• **PROBLEM STATEMENT**: Copy each line of the records that holds the string "agent".

• **Collected data entries**:

++++++

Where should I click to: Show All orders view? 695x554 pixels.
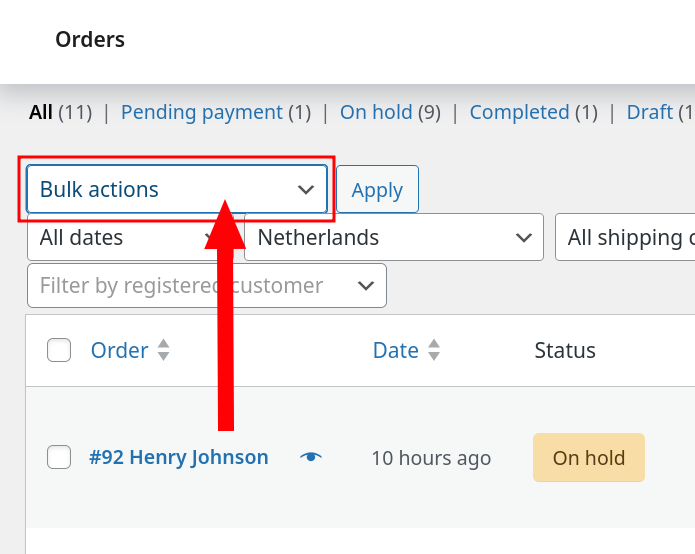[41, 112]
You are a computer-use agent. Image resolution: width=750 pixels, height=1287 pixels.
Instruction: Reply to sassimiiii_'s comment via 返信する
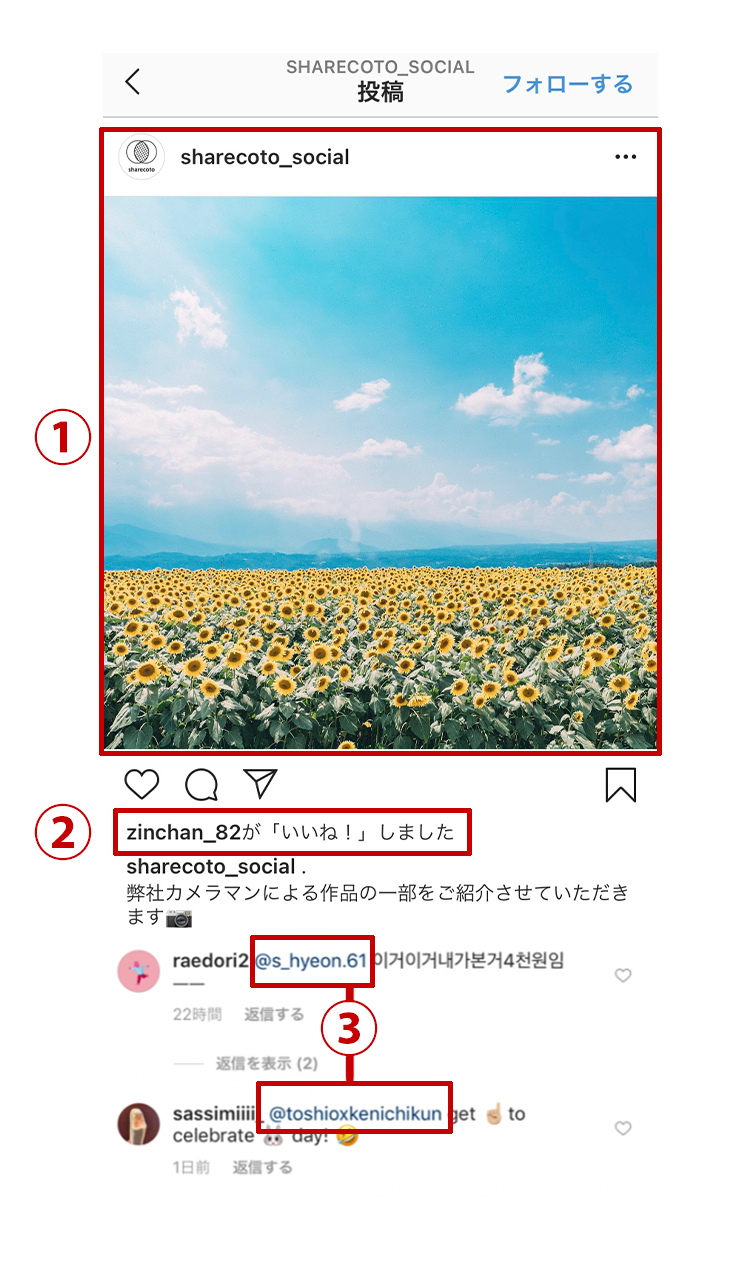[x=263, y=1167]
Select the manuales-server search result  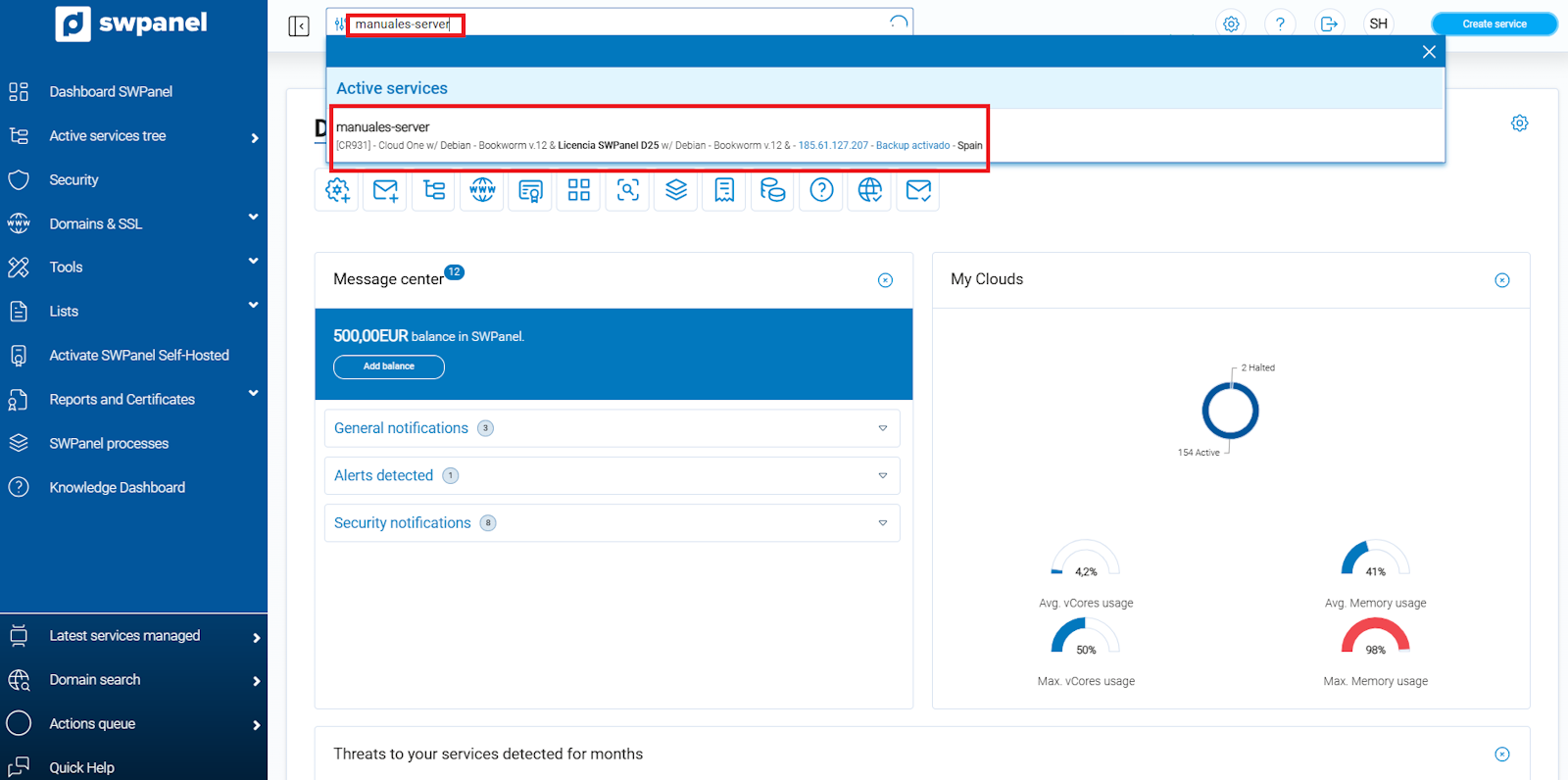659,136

++++++

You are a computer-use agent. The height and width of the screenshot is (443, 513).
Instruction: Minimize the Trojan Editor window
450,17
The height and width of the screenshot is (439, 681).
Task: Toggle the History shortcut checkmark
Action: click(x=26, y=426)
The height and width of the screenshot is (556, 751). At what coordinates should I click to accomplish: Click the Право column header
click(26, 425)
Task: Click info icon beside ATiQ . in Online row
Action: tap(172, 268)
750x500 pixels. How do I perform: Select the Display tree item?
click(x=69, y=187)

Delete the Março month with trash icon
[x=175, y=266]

++++++

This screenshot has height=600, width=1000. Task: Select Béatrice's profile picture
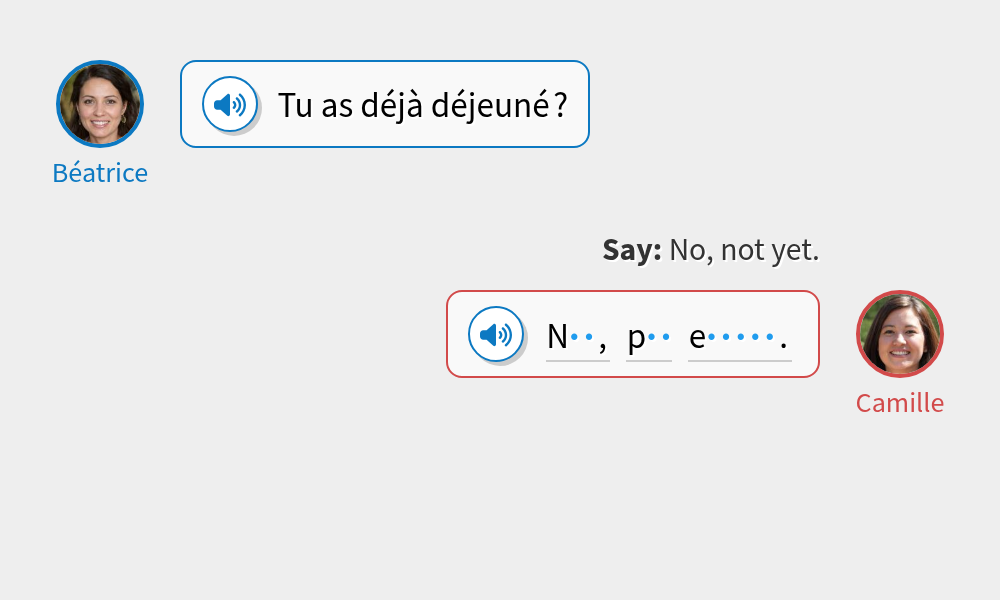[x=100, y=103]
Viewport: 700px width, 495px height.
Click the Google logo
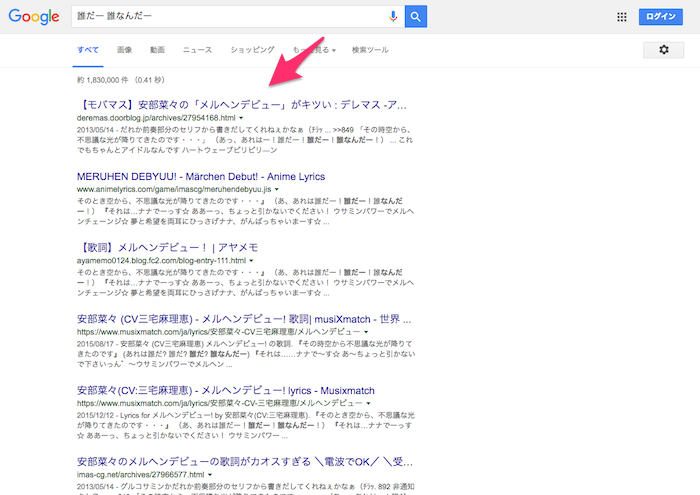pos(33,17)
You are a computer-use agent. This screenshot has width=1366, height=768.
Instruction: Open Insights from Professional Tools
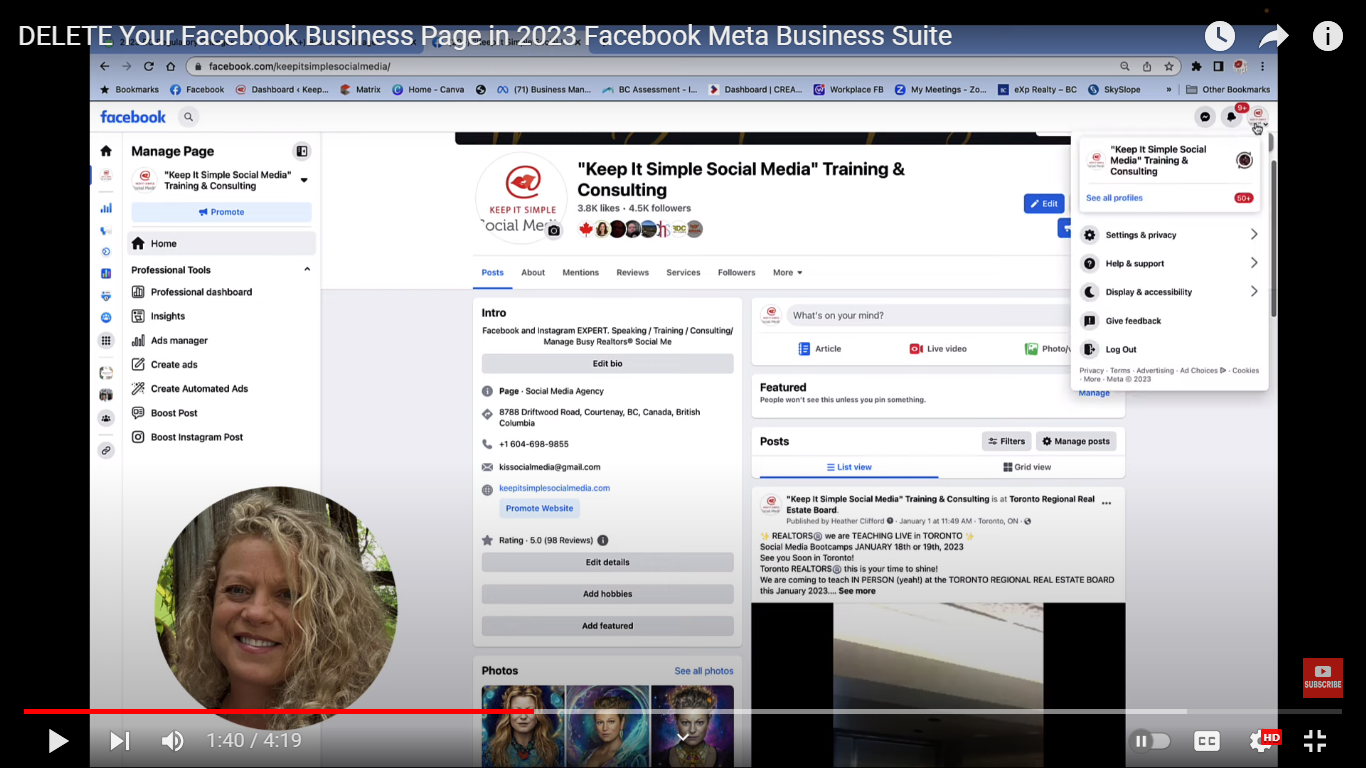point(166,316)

++++++

• **EXPECTED ANSWER**:
You are a computer-use agent. Image resolution: width=750 pixels, height=1287 pixels.
You are a computer-use agent. The height and width of the screenshot is (443, 513).
You are a computer-use agent. This screenshot has width=1366, height=768.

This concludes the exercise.